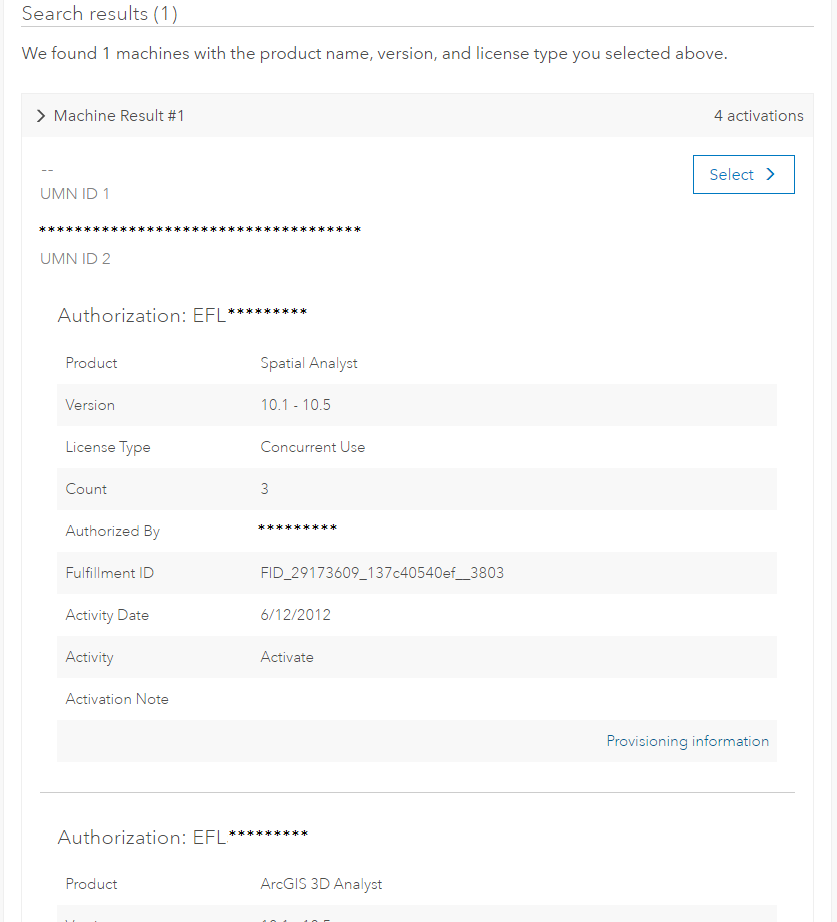Click the right arrow inside Select button
The image size is (837, 922).
771,175
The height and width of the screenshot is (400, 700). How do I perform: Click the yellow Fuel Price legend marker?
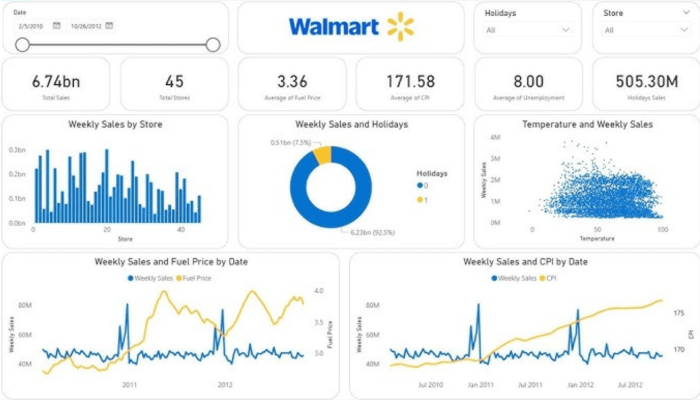pos(179,278)
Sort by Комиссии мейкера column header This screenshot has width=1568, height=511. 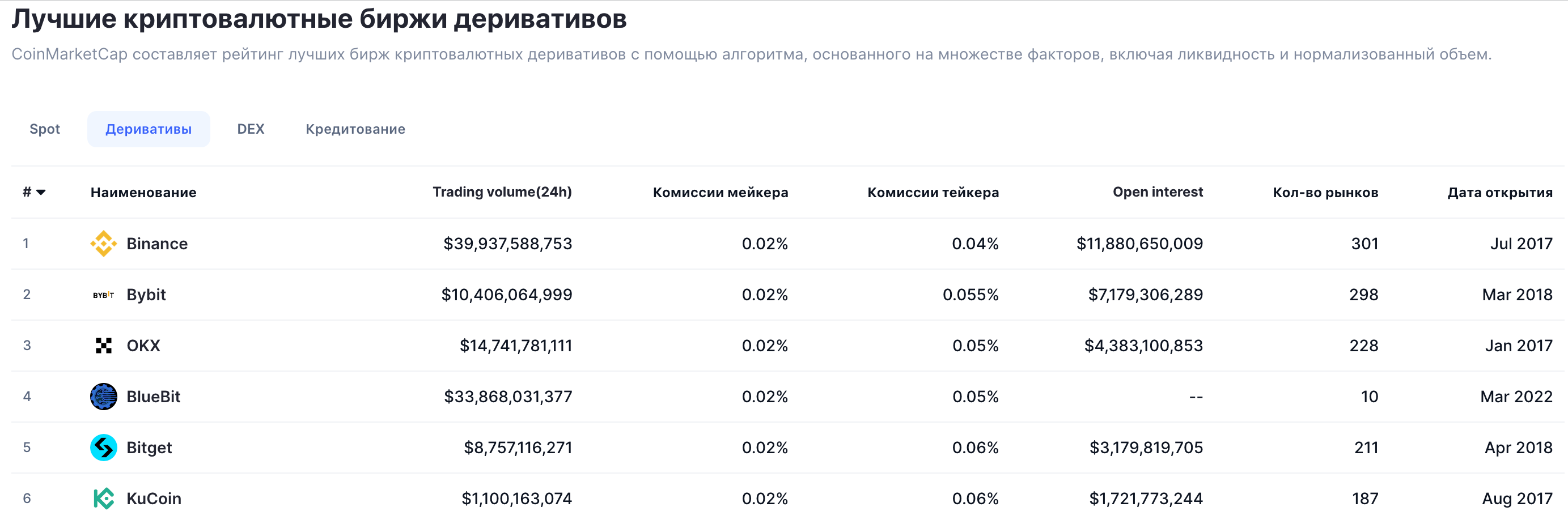(720, 193)
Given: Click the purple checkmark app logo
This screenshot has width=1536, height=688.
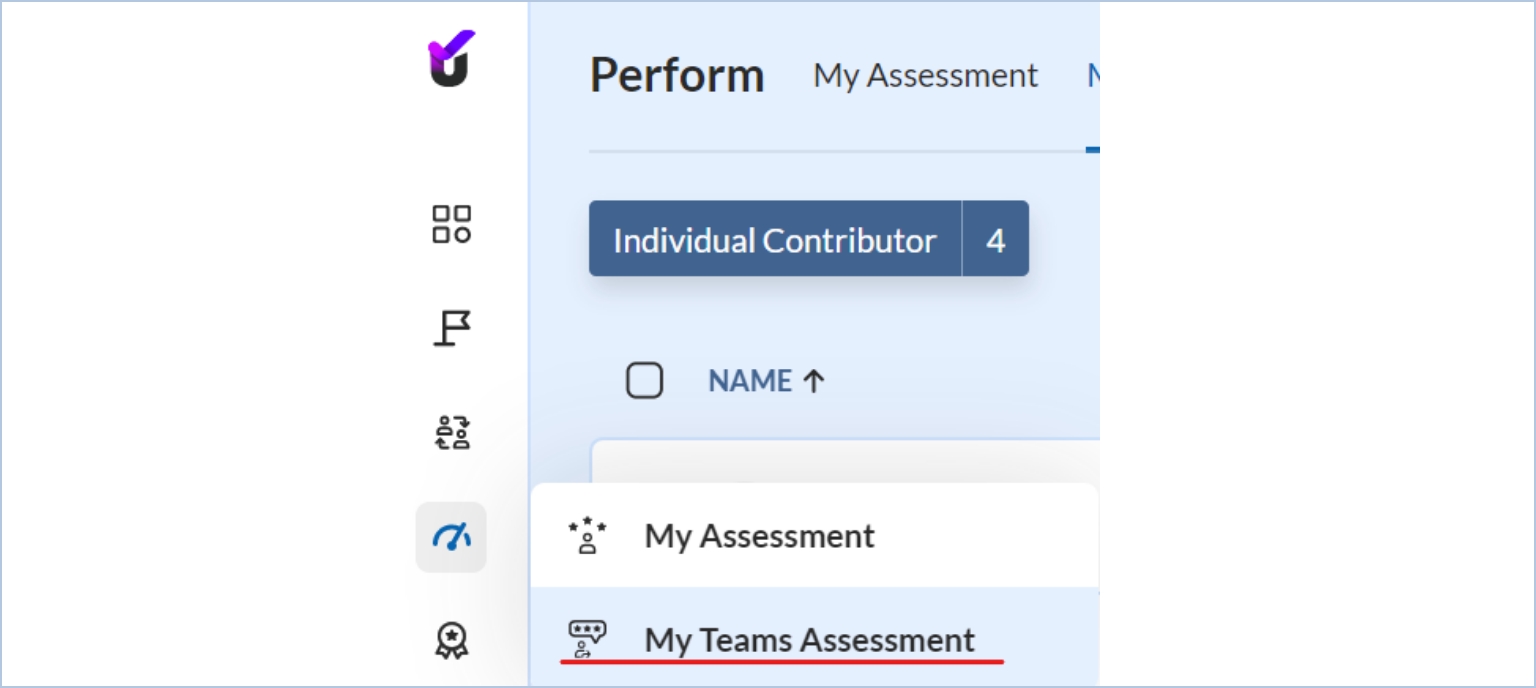Looking at the screenshot, I should 451,59.
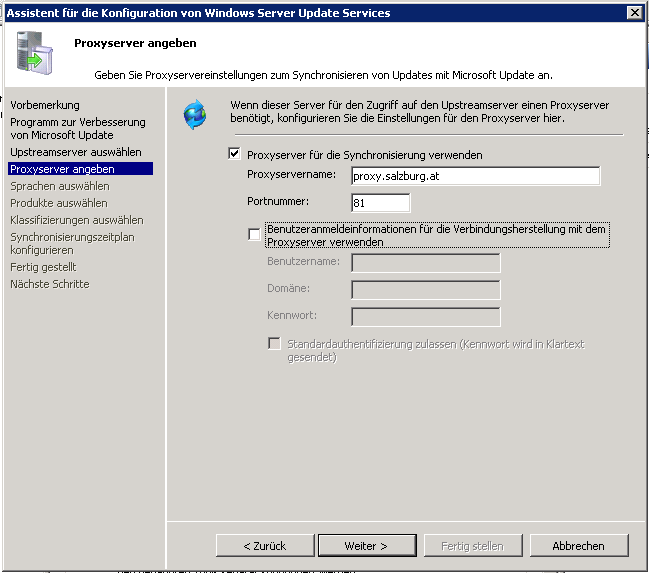Click the globe sync icon
649x573 pixels.
click(194, 115)
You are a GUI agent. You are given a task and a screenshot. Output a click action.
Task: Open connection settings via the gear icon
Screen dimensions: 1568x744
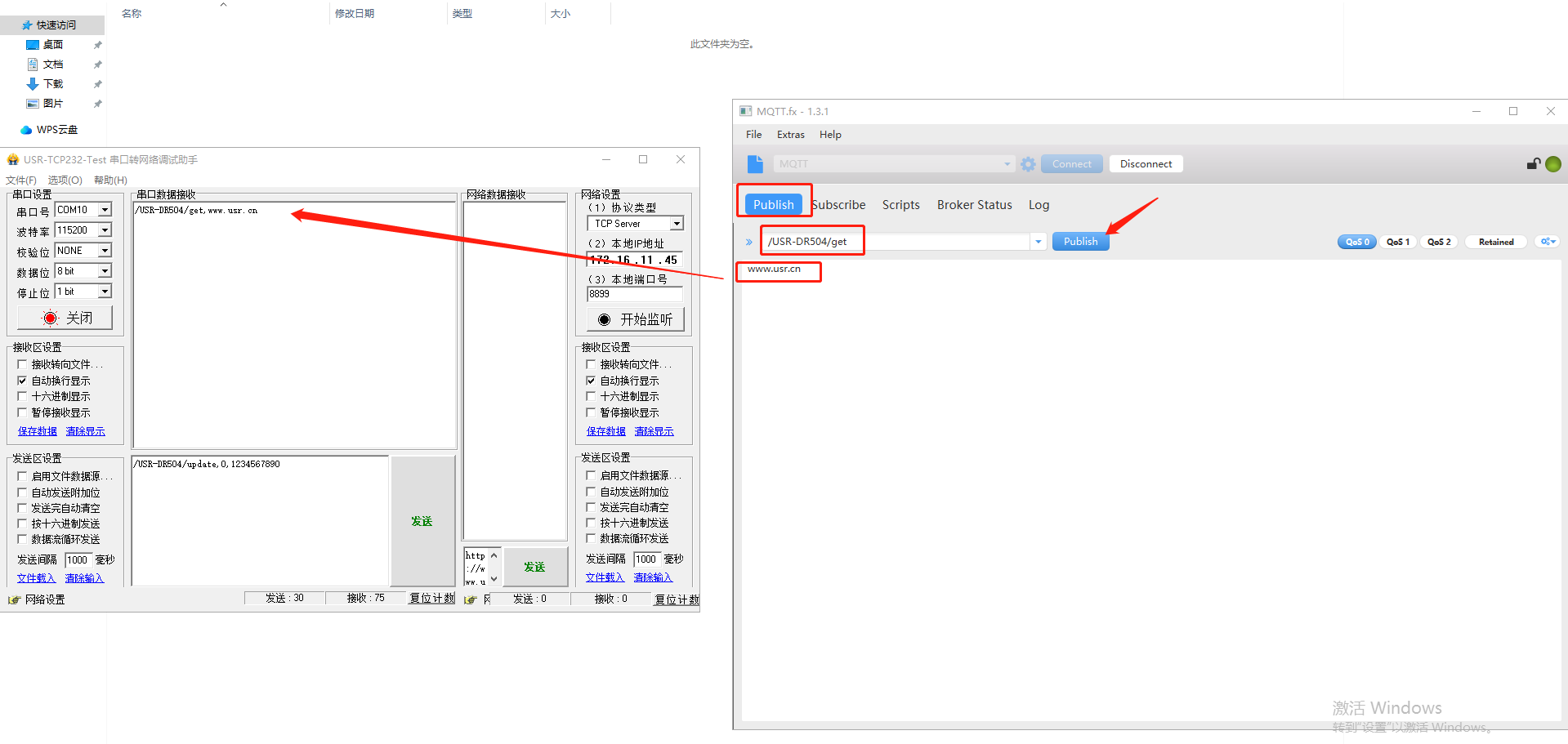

TASK OBJECTIVE:
Pictures aside, transcribe exactly the lines from the line containing "You are a GUI" through the final line of the material above.

SOLUTION TO THIS TASK:
You are a GUI agent. You are given a task and a screenshot. Output a click action.
Task: Open connection settings via the gear icon
Screen dimensions: 1568x744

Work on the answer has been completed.